DIRECTIONS FOR THIS TASK - From the first line to the last, please write out the data exactly.

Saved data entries
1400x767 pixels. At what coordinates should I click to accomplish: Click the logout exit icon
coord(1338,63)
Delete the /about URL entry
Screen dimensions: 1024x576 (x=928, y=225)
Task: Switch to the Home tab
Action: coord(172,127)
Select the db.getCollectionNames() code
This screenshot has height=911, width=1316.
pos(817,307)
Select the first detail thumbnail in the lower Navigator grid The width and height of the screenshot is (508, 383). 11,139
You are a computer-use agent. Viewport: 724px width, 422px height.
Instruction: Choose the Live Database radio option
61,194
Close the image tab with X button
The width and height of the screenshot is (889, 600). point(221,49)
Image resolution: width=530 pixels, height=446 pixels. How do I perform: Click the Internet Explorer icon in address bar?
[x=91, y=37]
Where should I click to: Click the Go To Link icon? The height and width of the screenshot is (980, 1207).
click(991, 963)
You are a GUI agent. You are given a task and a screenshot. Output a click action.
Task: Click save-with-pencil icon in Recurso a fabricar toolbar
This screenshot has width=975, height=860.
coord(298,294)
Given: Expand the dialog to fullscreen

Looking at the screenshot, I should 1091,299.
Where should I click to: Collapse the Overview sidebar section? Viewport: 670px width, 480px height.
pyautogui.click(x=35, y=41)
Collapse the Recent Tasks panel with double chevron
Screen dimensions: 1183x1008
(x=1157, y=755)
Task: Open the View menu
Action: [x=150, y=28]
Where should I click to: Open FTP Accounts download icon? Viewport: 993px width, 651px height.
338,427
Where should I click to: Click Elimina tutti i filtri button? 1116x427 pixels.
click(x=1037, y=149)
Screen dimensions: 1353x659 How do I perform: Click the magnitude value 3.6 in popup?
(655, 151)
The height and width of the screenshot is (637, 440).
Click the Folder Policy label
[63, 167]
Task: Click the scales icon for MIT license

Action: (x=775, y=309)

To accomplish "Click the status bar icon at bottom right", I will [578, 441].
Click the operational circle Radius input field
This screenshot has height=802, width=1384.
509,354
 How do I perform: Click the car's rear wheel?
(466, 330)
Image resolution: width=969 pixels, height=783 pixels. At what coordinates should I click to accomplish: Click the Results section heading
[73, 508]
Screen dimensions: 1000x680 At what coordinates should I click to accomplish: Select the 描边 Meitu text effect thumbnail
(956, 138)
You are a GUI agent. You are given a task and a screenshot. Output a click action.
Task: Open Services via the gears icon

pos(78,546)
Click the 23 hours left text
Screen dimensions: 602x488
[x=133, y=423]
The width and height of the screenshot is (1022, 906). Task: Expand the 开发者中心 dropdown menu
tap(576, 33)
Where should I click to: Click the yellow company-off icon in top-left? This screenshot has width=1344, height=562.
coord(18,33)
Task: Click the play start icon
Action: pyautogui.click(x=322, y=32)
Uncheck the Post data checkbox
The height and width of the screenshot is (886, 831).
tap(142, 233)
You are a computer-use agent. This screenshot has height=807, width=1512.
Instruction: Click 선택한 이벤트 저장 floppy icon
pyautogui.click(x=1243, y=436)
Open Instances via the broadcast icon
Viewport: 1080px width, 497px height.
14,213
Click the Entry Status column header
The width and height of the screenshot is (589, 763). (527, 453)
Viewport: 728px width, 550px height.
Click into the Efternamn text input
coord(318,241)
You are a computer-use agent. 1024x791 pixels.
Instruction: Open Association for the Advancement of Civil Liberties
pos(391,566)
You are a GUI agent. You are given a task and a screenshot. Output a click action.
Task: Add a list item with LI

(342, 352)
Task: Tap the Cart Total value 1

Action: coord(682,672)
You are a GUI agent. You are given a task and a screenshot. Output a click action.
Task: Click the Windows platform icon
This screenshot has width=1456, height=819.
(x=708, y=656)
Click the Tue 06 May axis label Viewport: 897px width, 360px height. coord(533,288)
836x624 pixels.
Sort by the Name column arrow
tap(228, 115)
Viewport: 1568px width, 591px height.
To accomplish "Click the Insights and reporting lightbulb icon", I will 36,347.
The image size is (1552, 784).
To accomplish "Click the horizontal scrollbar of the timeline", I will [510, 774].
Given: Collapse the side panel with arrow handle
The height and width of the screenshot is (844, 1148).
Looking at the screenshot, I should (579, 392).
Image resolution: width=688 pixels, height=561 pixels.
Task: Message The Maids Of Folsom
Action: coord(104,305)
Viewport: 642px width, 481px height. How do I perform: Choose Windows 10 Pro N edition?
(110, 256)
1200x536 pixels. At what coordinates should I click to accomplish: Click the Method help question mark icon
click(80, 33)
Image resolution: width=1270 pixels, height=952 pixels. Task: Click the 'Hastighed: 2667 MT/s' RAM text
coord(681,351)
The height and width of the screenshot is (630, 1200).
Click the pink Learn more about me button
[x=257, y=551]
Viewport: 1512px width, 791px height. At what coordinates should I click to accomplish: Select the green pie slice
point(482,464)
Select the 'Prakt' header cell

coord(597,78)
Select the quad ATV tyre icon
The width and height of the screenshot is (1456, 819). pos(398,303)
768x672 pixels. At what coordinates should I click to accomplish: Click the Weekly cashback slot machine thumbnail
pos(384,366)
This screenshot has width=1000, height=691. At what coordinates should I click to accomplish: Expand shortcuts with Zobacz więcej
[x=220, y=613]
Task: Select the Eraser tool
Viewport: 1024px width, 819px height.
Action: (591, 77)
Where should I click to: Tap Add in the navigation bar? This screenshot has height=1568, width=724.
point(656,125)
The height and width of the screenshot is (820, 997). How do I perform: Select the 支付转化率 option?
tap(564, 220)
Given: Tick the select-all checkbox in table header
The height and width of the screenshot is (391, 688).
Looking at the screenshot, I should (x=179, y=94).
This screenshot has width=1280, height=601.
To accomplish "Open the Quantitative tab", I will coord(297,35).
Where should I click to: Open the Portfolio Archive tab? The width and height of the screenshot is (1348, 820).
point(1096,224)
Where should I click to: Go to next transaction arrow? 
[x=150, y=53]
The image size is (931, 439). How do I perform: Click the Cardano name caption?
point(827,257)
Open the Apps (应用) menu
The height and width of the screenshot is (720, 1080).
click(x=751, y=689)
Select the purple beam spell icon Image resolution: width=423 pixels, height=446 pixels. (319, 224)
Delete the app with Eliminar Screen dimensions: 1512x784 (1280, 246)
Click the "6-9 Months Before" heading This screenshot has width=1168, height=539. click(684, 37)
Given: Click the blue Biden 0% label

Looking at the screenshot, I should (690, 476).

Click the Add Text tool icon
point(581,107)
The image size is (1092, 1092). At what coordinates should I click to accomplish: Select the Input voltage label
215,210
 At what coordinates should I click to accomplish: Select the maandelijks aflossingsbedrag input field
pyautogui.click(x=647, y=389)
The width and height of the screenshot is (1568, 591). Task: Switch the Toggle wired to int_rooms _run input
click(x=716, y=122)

SOLUTION TO THE PROBLEM -
1400x767 pixels. At what coordinates should I click to accomplish: Click the logout exit icon
coord(1338,63)
Delete the /about URL entry
Screen dimensions: 1024x576 (x=928, y=225)
Task: Switch to the Home tab
Action: coord(172,127)
Select the db.getCollectionNames() code
This screenshot has height=911, width=1316.
pos(817,307)
Select the first detail thumbnail in the lower Navigator grid The width and height of the screenshot is (508, 383). 11,139
You are a computer-use agent. Viewport: 724px width, 422px height.
Instruction: Choose the Live Database radio option
61,194
Close the image tab with X button
The width and height of the screenshot is (889, 600). point(221,49)
Image resolution: width=530 pixels, height=446 pixels. How do I perform: Click the Internet Explorer icon in address bar?
[x=91, y=37]
Where should I click to: Click the Go To Link icon? The height and width of the screenshot is (980, 1207).
click(991, 963)
You are a GUI agent. You are given a task and a screenshot. Output a click action.
Task: Click save-with-pencil icon in Recurso a fabricar toolbar
This screenshot has width=975, height=860.
coord(298,294)
Given: Expand the dialog to fullscreen

Looking at the screenshot, I should 1091,299.
Where should I click to: Collapse the Overview sidebar section? Viewport: 670px width, 480px height.
pyautogui.click(x=35, y=41)
Collapse the Recent Tasks panel with double chevron
Screen dimensions: 1183x1008
(x=1157, y=755)
Task: Open the View menu
Action: [x=150, y=28]
Where should I click to: Open FTP Accounts download icon? Viewport: 993px width, 651px height.
338,427
Where should I click to: Click Elimina tutti i filtri button? 1116x427 pixels.
click(x=1037, y=149)
Screen dimensions: 1353x659 How do I perform: Click the magnitude value 3.6 in popup?
(655, 151)
The height and width of the screenshot is (637, 440).
Click the Folder Policy label
[63, 167]
Task: Click the scales icon for MIT license

Action: (x=775, y=309)

To accomplish "Click the status bar icon at bottom right", I will [578, 441].
Click the operational circle Radius input field
This screenshot has height=802, width=1384.
509,354
 How do I perform: Click the car's rear wheel?
(466, 330)
Image resolution: width=969 pixels, height=783 pixels. At what coordinates should I click to accomplish: Click the Results section heading
[73, 508]
Screen dimensions: 1000x680 At what coordinates should I click to accomplish: Select the 描边 Meitu text effect thumbnail
(956, 138)
You are a GUI agent. You are given a task and a screenshot. Output a click action.
Task: Open Services via the gears icon

pos(78,546)
Click the 23 hours left text
Screen dimensions: 602x488
[x=133, y=423]
The width and height of the screenshot is (1022, 906). Task: Expand the 开发者中心 dropdown menu
tap(576, 33)
Where should I click to: Click the yellow company-off icon in top-left? This screenshot has width=1344, height=562.
coord(18,33)
Task: Click the play start icon
Action: pyautogui.click(x=322, y=32)
Uncheck the Post data checkbox
The height and width of the screenshot is (886, 831).
tap(142, 233)
You are a computer-use agent. This screenshot has height=807, width=1512.
Instruction: Click 선택한 이벤트 저장 floppy icon
pyautogui.click(x=1243, y=436)
Open Instances via the broadcast icon
Viewport: 1080px width, 497px height.
14,213
Click the Entry Status column header
The width and height of the screenshot is (589, 763). (527, 453)
Viewport: 728px width, 550px height.
Click into the Efternamn text input
coord(318,241)
You are a computer-use agent. 1024x791 pixels.
Instruction: Open Association for the Advancement of Civil Liberties
pos(391,566)
You are a GUI agent. You are given a task and a screenshot. Output a click action.
Task: Add a list item with LI

(342, 352)
Task: Tap the Cart Total value 1

Action: coord(682,672)
You are a GUI agent. You are given a task and a screenshot. Output a click action.
Task: Click the Windows platform icon
This screenshot has width=1456, height=819.
(x=708, y=656)
Click the Tue 06 May axis label Viewport: 897px width, 360px height. coord(533,288)
836x624 pixels.
Sort by the Name column arrow
tap(228, 115)
Viewport: 1568px width, 591px height.
To accomplish "Click the Insights and reporting lightbulb icon", I will 36,347.
The image size is (1552, 784).
To accomplish "Click the horizontal scrollbar of the timeline", I will [510, 774].
Given: Collapse the side panel with arrow handle
The height and width of the screenshot is (844, 1148).
Looking at the screenshot, I should (579, 392).
Image resolution: width=688 pixels, height=561 pixels.
Task: Message The Maids Of Folsom
Action: coord(104,305)
Viewport: 642px width, 481px height. How do I perform: Choose Windows 10 Pro N edition?
(110, 256)
1200x536 pixels. At what coordinates should I click to accomplish: Click the Method help question mark icon
click(80, 33)
Image resolution: width=1270 pixels, height=952 pixels. Task: Click the 'Hastighed: 2667 MT/s' RAM text
coord(681,351)
The height and width of the screenshot is (630, 1200).
Click the pink Learn more about me button
[x=257, y=551]
Viewport: 1512px width, 791px height. At what coordinates should I click to accomplish: Select the green pie slice
point(482,464)
Select the 'Prakt' header cell

coord(597,78)
Select the quad ATV tyre icon
The width and height of the screenshot is (1456, 819). pos(398,303)
768x672 pixels. At what coordinates should I click to accomplish: Click the Weekly cashback slot machine thumbnail
pos(384,366)
This screenshot has width=1000, height=691. At what coordinates should I click to accomplish: Expand shortcuts with Zobacz więcej
[x=220, y=613]
Task: Select the Eraser tool
Viewport: 1024px width, 819px height.
Action: (591, 77)
Where should I click to: Tap Add in the navigation bar? This screenshot has height=1568, width=724.
point(656,125)
The height and width of the screenshot is (820, 997). How do I perform: Select the 支付转化率 option?
tap(564, 220)
Given: Tick the select-all checkbox in table header
The height and width of the screenshot is (391, 688).
Looking at the screenshot, I should (x=179, y=94).
This screenshot has width=1280, height=601.
To accomplish "Open the Quantitative tab", I will coord(297,35).
Where should I click to: Open the Portfolio Archive tab? The width and height of the screenshot is (1348, 820).
point(1096,224)
Where should I click to: Go to next transaction arrow? 
[x=150, y=53]
The image size is (931, 439). How do I perform: Click the Cardano name caption?
point(827,257)
Open the Apps (应用) menu
The height and width of the screenshot is (720, 1080).
click(x=751, y=689)
Select the purple beam spell icon Image resolution: width=423 pixels, height=446 pixels. (319, 224)
Delete the app with Eliminar Screen dimensions: 1512x784 (1280, 246)
Click the "6-9 Months Before" heading This screenshot has width=1168, height=539. click(684, 37)
Given: Click the blue Biden 0% label

Looking at the screenshot, I should (690, 476).

Click the Add Text tool icon
point(581,107)
The image size is (1092, 1092). At what coordinates should I click to accomplish: Select the Input voltage label
215,210
 At what coordinates should I click to accomplish: Select the maandelijks aflossingsbedrag input field
pyautogui.click(x=647, y=389)
The width and height of the screenshot is (1568, 591). Task: Switch the Toggle wired to int_rooms _run input
click(x=716, y=122)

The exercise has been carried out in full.